Welcome to the Faith, Fully project. If you’re new to the project, you can read more about it and join us if it strikes your fancy. And you can follow us here or on the Faith, Fully Facebook page. You can read every Letter 1, or follow all the letters

August 28, 2016

Dear Friends,

I’m excited to begin this project with you, curious what will emerge among the letters to come. Whether you’re coming to this project as a reader alone or as both a reader and writer, let me say first: thank you for being here.

I describe my own faith as Christian, and perhaps the best way I know to introduce that – and myself – is with a story:

I couldn’t have been more than seven years old at the time I made a decision: no more Sunday School. It was cheesy and boring, and I told my mother I wouldn’t go.

This introduced a question: what would I do with myself on Sunday mornings? I could have stayed home with my father, who didn’t do church, but the idea of staying home seemed boring, too. Luckily, my parents gave me space to answer the question by trying something and seeing what happened.

It can be a good approach to questions, I think: trying something and seeing what happens. I would take that approach years later as a young woman when I began struggling with what would eventually be diagnosed as a mood disorder. I recall one evening as I felt my insides starting to shift again, into an overdrive which would send me soaring and crashing in turn. That evening I went out for a walk, craving open air as if it were a space big enough to hold whatever too-big thing was gearing up inside me. My question was: how can I live like this?

I felt desperate, and in desperate moments of life there aren’t always clear answers. All I knew to do was to begin experimenting, and one of the things I tried came out of what that seven-year-old decided to try all those years before.

At seven, I decided to try spending Sunday mornings with my mother at services for adults in the church sanctuary. That sanctuary was the biggest room I’d ever been in. Thick rafters curved high above me.

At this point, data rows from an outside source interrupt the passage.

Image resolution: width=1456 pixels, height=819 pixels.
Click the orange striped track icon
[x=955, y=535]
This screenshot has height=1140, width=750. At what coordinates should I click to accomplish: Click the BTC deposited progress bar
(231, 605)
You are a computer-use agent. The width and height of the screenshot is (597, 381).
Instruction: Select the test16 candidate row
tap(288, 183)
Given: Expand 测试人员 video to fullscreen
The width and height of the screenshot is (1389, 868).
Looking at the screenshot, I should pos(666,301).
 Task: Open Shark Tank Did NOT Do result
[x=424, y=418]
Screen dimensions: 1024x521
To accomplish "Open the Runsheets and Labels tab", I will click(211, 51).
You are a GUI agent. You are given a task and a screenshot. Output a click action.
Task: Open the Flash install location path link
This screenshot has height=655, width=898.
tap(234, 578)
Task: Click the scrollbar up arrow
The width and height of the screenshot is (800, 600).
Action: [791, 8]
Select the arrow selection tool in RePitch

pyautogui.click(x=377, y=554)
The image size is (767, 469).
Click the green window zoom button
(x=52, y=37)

Windows held stained glass, dimming natural light enough that candle flames stood out vividly against dark wood. I’d hold a hymnal for my mother and myself, and we’d sing old words, which I loved doing. I was already a reader, relishing stories, the words that told them and the meanings they opened up. Of all things, I focused myself particularly on memorizing words the preacher used to end each service. Every week, he’d tell us to go and to remember that “by the love of God, fully revealed in the face of Jesus, we are being redeemed.”

I wondered what those words meant. I thought they sounded wonderful, whatever they meant.

Years later, those words came back to me that night as a young woman I questioned how I could live with something I thought nobody should have to live with. I remembered that benediction (that’s what those words were – a blessing): “we are being redeemed.” I remembered the curious, present progressive verb tense implying that redemption was already happening. I remembered the statement of divine love so strong it sounded like all of us and all the things we live with that nobody should have to live with were even in that very moment being healed, made right and whole, somehow.

Could I prove it meant anything, let alone that it was true? Of course not.

But, in the face of my question of how to live with what I was living with, I decided to try living as if those words “we are being redeemed” were true, to try living as if they were every bit as true as that roller coaster I found myself riding at the moment. I’d try and see what happened.

I am still, honestly, reminding myself to live as if they were true. I’m less likely now, though, to call it an “experiment” than to call it a “practice” – something we’re committed to doing again and again so often that it changes us. Does living feel like any less of a struggle sometimes? No. But, the struggle feels more meaningful. With trust that good and blessing and redemptive things will come, the sheer fact of perseverance now feels so very much more meaningful.

I was struck recently by what change such practice and perseverance can bring as I listened to civil rights leader Representative John Lewis reflect in an On Being podcast about working with fellow activists during the Civil Rights Movement. Explaining what made his efforts possible, he described his “sense of faith that what you’re moving toward is already done.” He said, “you live as if you’re already there, that you’re already in that community [. . .] If you visualize it, if you can even have faith that it’s there, for you it is already there.” I listened with wonder, admiring the faith which led him to give such life and blood to embrace greater justice – greater wholeness – on behalf of his whole community, black and white.

I can only hope to stand up to injustice, weather adversity and offer my life so fully. But, for now, I resonate with that sense of faith Lewis describes which lets someone live and strive as if the healing of this world and its creatures – a redemption for which I do hope – were so very possible as to be, in some sense, already true. I suspect this theme will be threading its way through my writing in the Faith, Fully series ahead. For now, I’ll say simply that this understanding of the difference faith can make led me, in my late twenties, to go to seminary and study Christian ministry.

I’m now an ordained clergyperson serving in Indianapolis. And, I’m now a writer trying out collaboration with The Geeky Press. I’m honored to be welcomed into this conversation and eager to see what happens.